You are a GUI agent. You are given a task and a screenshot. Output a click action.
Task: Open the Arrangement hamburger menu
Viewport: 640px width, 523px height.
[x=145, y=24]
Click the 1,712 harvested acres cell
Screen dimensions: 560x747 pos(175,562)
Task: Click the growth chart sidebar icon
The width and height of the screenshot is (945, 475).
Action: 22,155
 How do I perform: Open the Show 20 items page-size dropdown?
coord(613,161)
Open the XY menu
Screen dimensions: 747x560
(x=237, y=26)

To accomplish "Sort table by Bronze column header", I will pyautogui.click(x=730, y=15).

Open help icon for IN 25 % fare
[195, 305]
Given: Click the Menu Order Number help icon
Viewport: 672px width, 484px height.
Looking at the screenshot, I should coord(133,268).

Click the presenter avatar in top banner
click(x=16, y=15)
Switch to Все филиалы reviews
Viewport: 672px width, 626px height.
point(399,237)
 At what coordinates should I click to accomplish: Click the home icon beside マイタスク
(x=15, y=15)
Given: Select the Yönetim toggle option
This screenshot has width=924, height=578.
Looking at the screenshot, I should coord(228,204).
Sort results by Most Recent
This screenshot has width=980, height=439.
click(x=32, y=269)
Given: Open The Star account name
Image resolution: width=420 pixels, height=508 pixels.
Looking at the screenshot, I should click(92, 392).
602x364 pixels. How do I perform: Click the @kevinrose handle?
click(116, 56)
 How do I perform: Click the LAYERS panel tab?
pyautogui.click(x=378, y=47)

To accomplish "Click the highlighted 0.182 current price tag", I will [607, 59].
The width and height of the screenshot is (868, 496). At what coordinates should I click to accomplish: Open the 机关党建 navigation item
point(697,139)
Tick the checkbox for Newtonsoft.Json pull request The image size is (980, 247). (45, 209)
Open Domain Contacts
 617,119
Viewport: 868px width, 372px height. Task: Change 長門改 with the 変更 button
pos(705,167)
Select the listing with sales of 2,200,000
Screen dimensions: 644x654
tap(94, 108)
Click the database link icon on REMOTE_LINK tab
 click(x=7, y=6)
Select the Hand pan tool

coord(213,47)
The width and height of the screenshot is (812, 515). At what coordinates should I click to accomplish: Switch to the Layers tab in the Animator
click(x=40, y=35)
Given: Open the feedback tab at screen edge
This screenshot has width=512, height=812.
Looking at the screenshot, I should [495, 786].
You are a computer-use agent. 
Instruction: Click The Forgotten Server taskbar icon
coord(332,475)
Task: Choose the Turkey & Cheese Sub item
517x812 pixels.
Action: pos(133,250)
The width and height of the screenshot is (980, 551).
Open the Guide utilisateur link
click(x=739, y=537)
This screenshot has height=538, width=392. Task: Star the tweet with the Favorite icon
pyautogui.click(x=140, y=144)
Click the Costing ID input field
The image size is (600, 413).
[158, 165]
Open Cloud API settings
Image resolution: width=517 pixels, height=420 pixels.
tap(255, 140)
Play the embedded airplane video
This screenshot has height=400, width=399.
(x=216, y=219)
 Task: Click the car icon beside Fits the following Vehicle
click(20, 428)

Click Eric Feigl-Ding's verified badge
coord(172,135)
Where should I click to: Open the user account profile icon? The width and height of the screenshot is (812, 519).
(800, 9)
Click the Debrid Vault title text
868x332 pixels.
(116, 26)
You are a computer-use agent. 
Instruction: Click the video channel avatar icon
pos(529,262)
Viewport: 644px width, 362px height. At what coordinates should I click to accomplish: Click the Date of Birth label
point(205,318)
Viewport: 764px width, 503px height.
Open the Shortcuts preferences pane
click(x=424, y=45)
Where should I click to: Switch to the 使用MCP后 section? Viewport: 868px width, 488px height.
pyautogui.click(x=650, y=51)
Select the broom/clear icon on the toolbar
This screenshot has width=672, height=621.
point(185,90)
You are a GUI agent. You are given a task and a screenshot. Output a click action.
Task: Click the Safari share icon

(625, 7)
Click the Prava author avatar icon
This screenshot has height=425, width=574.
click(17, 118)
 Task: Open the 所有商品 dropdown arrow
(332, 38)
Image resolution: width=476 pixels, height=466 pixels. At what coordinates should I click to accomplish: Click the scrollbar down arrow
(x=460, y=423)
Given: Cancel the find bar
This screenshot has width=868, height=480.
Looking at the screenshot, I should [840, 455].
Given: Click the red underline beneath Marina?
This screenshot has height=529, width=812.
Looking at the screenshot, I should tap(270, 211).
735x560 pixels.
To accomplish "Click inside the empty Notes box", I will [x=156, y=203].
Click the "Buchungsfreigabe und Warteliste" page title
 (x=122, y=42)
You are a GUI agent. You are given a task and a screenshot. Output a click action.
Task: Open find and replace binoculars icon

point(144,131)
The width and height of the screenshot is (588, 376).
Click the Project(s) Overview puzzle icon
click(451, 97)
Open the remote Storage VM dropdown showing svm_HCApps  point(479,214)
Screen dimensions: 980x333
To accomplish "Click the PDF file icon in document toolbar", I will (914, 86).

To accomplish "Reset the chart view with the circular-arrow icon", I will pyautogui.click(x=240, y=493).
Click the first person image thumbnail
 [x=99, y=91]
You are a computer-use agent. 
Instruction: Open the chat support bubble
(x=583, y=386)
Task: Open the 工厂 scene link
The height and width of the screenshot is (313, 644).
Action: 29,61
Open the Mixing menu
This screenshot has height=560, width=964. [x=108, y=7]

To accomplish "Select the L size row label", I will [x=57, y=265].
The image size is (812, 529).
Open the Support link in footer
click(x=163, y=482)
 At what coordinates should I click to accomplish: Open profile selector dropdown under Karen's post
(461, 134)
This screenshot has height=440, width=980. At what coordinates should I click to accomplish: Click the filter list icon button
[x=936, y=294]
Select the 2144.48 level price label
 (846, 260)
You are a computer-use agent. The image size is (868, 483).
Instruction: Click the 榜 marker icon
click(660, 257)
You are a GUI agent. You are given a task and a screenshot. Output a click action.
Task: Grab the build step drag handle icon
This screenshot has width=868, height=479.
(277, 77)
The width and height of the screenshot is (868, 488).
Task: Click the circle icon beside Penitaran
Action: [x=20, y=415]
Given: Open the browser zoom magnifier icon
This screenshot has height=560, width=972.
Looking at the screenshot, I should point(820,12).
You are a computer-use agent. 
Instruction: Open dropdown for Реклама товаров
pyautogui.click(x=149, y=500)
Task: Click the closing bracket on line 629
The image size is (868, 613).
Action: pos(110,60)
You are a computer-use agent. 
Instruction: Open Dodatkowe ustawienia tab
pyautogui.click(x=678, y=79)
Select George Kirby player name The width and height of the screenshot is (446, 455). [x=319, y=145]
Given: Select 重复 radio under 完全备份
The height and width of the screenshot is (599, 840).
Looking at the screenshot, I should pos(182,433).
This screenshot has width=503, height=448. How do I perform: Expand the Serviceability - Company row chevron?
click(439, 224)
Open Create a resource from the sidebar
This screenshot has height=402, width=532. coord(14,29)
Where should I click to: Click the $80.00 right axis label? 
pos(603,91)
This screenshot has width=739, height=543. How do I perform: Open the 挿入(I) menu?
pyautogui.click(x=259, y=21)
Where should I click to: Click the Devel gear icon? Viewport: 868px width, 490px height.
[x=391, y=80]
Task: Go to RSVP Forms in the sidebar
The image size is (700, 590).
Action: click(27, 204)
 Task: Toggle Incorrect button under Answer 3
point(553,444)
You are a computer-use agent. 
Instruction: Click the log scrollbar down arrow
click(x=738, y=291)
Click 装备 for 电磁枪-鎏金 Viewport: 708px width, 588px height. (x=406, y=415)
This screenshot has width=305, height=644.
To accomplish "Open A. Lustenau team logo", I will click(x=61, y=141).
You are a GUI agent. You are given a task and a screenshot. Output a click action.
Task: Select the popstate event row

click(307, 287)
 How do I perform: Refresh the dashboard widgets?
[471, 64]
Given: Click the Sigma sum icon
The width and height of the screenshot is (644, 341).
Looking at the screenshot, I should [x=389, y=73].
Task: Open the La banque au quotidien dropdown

WHAT THE TASK ASKS: Give back exactly the lines from the one with "This screenshot has width=305, height=644." through the final line of the material, both ends included, and no others.

EXERCISE RESULT:
This screenshot has width=305, height=644.
To accomplish "Open A. Lustenau team logo", I will click(x=61, y=141).
You are a GUI agent. You are given a task and a screenshot. Output a click action.
Task: Select the popstate event row

click(307, 287)
 How do I perform: Refresh the dashboard widgets?
[471, 64]
Given: Click the Sigma sum icon
The width and height of the screenshot is (644, 341).
Looking at the screenshot, I should [x=389, y=73].
Task: Open the La banque au quotidien dropdown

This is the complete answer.